Par exemple à Malte, qui est aujourd’hui classé 81e pays, un seul homme de main a été condamné pour l’assassinat de Daphne Caruana Galizia, la journaliste assassinée en octobre 2017. On voit que ce climat va contribuer à produire un effet délétère et à pousser à l'autocensure. Et on le voit dans des pays, qui sont candidats - à l’entrée dans l’Union - comme la Serbie ou le Monténégro, d’interminables procédures judiciaires qui contribuent à cette impunité.

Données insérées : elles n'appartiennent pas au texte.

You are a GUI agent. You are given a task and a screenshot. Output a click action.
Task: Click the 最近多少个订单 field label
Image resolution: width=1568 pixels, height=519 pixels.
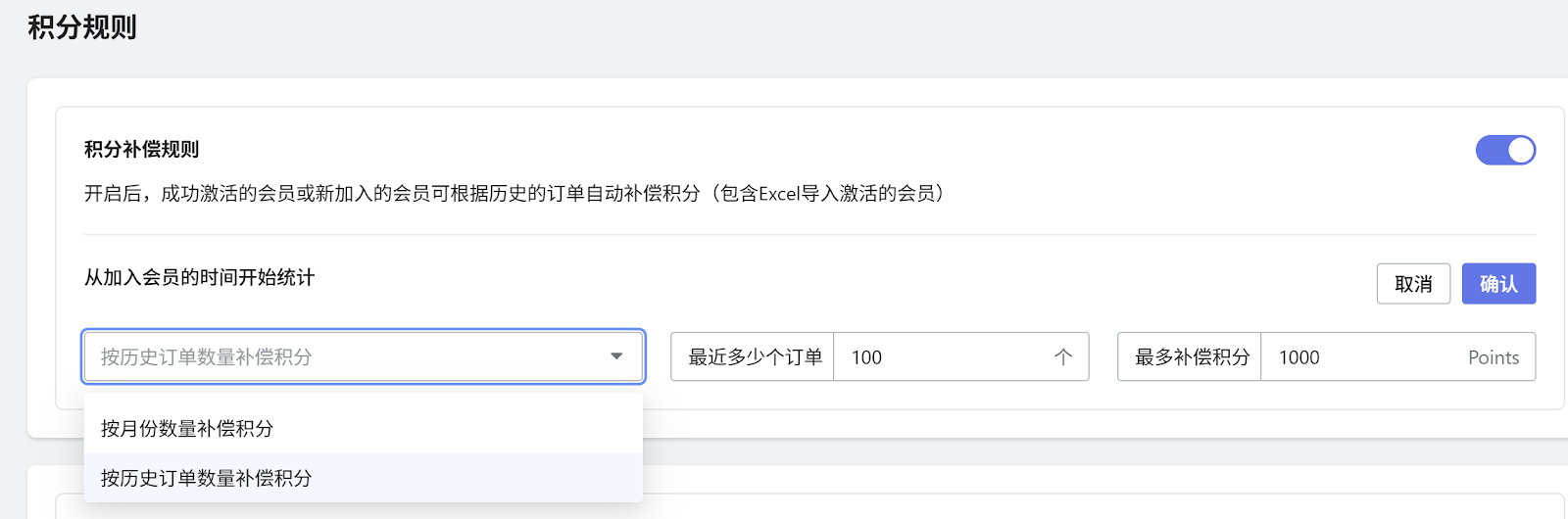tap(755, 357)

L’autre gros fléau qui menace la région aujourd’hui c’est la haine. Cette incompréhension du journalisme, qui aujourd’hui rend dangereux les déplacements sur le terrain et notamment la couverture des manifestations. Ce sont pour moi aujourd’hui les deux fléaux qui menacent la région, parce qu’ils s’installent et qu’ils ne sont plus suffisamment condamnés.
Les réseaux sociaux sont des catalyseurs de violence
RSF
On parle souvent de l’influence des réseaux sociaux sur le journalisme actuel. Pour autant peuvent-ils être considérés comme des tenants de la liberté de la presse, plutôt que comme des catalyseurs des violences faites aux journalistes ?
Les réseaux sociaux qui ne sont vraiment qu’une partie de notre journalisme actuel, sont vraiment des catalyseurs de violence. Le harcèlement en ligne, c’est un phénomène qui se propage à l’échelle mondiale, et qui constitue sans doute aujourd’hui l’une des pires menaces contre la liberté de la presse. En fait, la plupart des journalistes qui sont victimes de cyber harcèlement, et que nous interrogeons régulièrement à RSF puisque nous publions des rapports, se voient contraints à l’autocensure, pour faire face justement à ces vagues de violence. On n’imagine pas, même virtuellement, l'impact que ça peut avoir sur les journalistes.
Face à cette augmentation des cas de cyber harcèlement de journalistes sur tous les continents, notamment le continent européen, il faut apporter des réponses. Il y a quelques années on notait un phénomène croissant de cyber harcèlement en Finlande et en Suède et ça continue de perdurer. Je pense que c’est d’ailleurs probablement le seul point noir pour la Norvège cette année en matière de liberté de la presse. La Norvège, qui reste le pays numéro un du classement. Le pays où la presse est dans une situation excellente, et la liberté de la presse également.
La liberté de la presse devrait faire partie du cadre définissant l'État de droit en Europe
RSF
Dernière question Madame Adès-Mével, que devrait faire l’Union européenne pour garantir la liberté de la presse sur le continent selon vous ?
D’abord il faut essayer de mettre un point final à cet effet domino, et donc contrecarrer la mainmise de régimes, tels que celui de Viktor Orbán, sur les médias, qui freinent la liberté de la presse et surtout qui se répandent ailleurs. Reporters sans frontières a fait des propositions régulièrement ces dernières années pour faire en sorte que la liberté de la presse soit prise comme une priorité par la nouvelle Commission européenne. Il faut absolument que l’exportation du modèle hongrois par exemple ne soit pas possible, que les dirigeants européens comme Věra Jourová la Commissaire puisse être suivie et accompagnée.
Il est pour nous déplorable de voir qu’aujourd’hui des États membres continuent de bloquer la procédure de l’article 7 lancée contre la Hongrie, pour violation des valeurs fondamentales, dont la liberté de la presse. Et il est quand même assez emblématique que la faiblesse de la liberté de la presse ne figure pas parmi les conditions de déblocage des fonds européens dans le cadre du nouveau mécanisme de l’Etat de droit.